Every line that includes the word "computer" needs to be copied from the listing.

== INFORMATION PROVIDED ==
%%

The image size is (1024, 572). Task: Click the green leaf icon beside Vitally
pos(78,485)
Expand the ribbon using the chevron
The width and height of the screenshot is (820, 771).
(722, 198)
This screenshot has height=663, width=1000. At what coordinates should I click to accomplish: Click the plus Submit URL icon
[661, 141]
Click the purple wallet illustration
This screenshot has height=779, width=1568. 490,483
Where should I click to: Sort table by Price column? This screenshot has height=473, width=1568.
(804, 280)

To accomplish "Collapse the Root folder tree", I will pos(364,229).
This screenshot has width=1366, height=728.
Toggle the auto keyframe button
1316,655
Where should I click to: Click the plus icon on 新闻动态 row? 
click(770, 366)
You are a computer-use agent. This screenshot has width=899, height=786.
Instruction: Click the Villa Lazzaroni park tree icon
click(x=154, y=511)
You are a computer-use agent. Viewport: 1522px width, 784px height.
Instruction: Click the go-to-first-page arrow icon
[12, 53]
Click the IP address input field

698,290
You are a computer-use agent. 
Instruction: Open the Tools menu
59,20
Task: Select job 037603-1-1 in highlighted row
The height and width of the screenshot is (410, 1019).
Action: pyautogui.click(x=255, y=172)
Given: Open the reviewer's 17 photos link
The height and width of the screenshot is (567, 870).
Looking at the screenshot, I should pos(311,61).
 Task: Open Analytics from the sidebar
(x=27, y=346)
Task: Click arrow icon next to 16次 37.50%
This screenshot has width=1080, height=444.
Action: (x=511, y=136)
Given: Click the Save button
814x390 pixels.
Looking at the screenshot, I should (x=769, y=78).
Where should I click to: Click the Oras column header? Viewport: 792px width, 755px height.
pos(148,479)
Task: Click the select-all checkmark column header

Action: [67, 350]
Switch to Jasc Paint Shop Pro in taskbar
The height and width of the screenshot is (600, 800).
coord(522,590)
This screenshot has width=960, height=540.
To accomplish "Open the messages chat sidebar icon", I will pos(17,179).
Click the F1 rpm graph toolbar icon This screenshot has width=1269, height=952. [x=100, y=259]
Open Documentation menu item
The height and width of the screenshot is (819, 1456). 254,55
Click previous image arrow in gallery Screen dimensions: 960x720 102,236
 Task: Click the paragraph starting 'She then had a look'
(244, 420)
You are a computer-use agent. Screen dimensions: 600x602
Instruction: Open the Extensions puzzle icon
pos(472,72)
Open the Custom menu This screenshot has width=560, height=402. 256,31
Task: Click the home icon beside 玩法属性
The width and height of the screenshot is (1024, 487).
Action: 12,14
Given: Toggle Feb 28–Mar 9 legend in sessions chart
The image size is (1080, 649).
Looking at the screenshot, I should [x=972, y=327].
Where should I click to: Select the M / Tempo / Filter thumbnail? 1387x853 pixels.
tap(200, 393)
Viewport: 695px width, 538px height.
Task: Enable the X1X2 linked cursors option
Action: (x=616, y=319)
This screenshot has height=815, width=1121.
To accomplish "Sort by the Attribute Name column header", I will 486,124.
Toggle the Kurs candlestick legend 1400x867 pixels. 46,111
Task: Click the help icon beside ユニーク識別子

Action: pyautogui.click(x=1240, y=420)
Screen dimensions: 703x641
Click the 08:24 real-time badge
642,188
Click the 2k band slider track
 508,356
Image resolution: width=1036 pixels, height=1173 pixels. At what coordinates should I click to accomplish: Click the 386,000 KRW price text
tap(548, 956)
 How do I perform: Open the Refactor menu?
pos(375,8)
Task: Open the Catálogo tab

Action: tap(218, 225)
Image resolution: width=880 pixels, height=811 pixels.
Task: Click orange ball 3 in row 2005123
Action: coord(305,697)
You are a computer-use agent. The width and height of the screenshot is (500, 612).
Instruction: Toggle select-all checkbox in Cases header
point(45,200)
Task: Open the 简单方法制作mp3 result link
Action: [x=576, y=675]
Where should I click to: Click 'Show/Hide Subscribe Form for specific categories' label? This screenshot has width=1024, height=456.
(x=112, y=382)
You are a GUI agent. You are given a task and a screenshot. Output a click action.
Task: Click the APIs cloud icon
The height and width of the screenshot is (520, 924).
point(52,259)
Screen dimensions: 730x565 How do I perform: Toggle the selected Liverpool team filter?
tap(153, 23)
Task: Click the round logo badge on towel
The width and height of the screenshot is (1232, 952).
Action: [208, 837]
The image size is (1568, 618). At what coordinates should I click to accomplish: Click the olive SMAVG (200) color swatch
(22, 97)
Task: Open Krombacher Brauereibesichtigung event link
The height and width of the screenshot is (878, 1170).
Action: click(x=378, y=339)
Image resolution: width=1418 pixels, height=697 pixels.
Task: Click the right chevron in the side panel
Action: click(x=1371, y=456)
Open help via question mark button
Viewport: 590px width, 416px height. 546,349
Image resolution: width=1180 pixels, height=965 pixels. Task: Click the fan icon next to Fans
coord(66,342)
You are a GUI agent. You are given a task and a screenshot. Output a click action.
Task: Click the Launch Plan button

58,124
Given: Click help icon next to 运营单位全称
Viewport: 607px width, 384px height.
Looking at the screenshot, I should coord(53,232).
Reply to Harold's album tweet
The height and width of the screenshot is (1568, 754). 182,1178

%%

== SOLVED EXERCISE ==
You are a computer-use agent. This screenshot has width=899, height=786.
You are a computer-use agent. Viewport: 1522px width, 784px height.
You are a computer-use agent. 
You are a computer-use agent. Screen dimensions: 600x602
You are a computer-use agent. The width and height of the screenshot is (500, 612).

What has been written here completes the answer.